AMES, Iowa -- A potential problem for Iowa fruit and vegetable growers can be turned into a liquid asset, thanks to a one-year research project conducted by Iowa State University Extension and Outreach and funded by the Leopold Center for Sustainable Agriculture.
High tunnels are inexpensive, simple, passive-solar greenhouses in which crops are grown directly in the soil. They allow growers to extend the season and produce high yields of quality produce earlier and later than field-grown crops, thus getting to market earlier and commanding a higher price.
However, soil around a high tunnel can erode or become saturated after rainfall. Approximately 900 gallons of water will flow from the roof of a 30' x 96' high tunnel during a half-inch rain event. The Leopold Center grant was used to develop a system to catch, store and reuse rainwater for irrigation inside a high tunnel. A prototype was built and tested during the 2011 cropping season at the ISU Armstrong Research and Demonstration Farm near Lewis.
The system is described in a new publication and 10-minute video produced by Iowa State University Extension and Outreach, Rainwater Catchment from a High Tunnel for Irrigation Use.

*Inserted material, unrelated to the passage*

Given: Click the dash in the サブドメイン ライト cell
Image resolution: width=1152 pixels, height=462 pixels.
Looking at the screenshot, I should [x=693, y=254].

The resources show growers how to add gutters and storage tanks with a pump to their own high tunnel.
Shawn Shouse, agricultural engineer for ISU Extension and Outreach, estimates the cost to build the rainwater catchment system at about $1,200. It could provide up to half of water needs inside the tunnel, depending on weather and crops, but it should not be a grower’s only source of water.
Linda Naeve, program coordinator for ISU Extension’s Value Added Agriculture program, said she is aware of several growers who are adding a rainwater catchment system to their high tunnels this season.